I was having a conversation with a friend last night and we were talking about a difficult conversation that he has coming up. He was nervous, for various reasons, and wasn’t super excited about having it, but knew he eventually had to shut up and get on with it, or else he would be stuck in this misery business forever. He wouldn’t progress.
Anne Lamott has similar advice in her (excellent) book, Bird by Bird. In it she has various chapters on how writers produce content, and usually translates it into some pretty good life advice as well. Included are chapters like “shitty first drafts,” where she suggests that one of the keys to overcoming writers block is to just keep writing, even if you know it’s bad. You can come back and clean it up later. She also suggests creating your own mini-deadlines, or using a very small picture frame to write within, so that you aren’t overwhelmed with the entire blank page that is in front of you–just fill up the frame.

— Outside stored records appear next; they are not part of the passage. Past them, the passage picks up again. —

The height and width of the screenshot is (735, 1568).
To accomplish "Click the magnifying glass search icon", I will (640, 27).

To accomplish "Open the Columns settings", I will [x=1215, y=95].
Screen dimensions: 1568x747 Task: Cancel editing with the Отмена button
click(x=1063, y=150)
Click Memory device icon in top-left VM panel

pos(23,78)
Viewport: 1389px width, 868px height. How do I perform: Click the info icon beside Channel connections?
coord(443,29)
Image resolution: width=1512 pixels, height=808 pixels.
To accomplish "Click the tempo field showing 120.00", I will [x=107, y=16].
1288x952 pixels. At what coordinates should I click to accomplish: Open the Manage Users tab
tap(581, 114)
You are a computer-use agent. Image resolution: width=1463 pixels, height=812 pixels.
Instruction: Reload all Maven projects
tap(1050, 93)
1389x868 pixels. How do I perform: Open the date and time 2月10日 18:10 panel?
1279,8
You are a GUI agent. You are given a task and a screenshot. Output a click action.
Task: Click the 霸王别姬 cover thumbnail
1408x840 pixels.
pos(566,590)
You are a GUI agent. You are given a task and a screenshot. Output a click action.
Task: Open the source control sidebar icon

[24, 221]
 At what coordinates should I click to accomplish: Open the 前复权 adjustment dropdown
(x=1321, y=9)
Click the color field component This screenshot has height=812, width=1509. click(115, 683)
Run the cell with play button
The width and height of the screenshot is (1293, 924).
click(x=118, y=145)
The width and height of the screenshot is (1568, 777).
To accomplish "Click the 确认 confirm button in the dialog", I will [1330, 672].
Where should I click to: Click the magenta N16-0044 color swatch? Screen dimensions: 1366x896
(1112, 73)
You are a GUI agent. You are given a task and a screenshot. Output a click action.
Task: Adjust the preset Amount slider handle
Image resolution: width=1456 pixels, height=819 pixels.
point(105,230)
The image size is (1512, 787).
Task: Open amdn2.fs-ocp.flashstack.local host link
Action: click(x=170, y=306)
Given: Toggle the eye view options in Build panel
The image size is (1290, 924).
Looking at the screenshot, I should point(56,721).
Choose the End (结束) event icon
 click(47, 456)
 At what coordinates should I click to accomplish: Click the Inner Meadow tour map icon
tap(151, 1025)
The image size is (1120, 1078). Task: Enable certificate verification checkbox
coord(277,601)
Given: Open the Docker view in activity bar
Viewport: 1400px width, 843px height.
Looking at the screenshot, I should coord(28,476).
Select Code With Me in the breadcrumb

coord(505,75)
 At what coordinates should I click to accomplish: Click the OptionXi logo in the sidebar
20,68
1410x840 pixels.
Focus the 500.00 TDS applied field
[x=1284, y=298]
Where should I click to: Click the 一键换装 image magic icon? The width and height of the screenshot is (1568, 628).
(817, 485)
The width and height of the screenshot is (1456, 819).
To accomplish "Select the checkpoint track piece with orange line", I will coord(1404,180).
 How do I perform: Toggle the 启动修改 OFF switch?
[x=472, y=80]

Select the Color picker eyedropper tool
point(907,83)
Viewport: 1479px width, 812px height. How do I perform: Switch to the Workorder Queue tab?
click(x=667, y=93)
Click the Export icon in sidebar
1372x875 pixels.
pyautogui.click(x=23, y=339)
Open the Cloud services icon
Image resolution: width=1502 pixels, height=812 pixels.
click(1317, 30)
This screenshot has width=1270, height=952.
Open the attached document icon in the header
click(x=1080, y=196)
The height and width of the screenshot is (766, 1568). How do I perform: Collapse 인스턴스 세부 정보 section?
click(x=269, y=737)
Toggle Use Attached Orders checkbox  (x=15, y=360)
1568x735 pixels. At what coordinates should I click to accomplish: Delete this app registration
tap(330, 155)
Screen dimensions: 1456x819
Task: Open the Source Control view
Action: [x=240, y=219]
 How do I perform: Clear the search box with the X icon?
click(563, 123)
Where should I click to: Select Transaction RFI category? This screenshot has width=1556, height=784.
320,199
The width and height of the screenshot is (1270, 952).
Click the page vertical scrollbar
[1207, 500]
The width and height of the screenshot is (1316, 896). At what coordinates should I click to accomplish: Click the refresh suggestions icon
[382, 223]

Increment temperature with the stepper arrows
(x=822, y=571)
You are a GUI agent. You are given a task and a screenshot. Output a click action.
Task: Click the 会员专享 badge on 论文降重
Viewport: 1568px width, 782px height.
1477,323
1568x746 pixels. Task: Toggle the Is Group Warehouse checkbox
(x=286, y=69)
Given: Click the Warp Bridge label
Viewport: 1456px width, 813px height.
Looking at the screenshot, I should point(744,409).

What almost all of these have in common, and what I’ve talked about here, is that in order to grow as a writer, and as a human being, you generally have to write, or just do it. You can’t progress as a musician without practicing. You don’t learn how to ride a two-wheel bicycle without taking the training wheels off. You don’t get a job unless you apply. And you don’t become a better writer without writing (and reading, too)
If you’re anything like me, you may often find that life, or your writing, feels overwhelming. But you don’t eat an elephant all at once. You eat it one bite at a time, bit by bit, bird by bird. So you might as well shut up, and get on with it.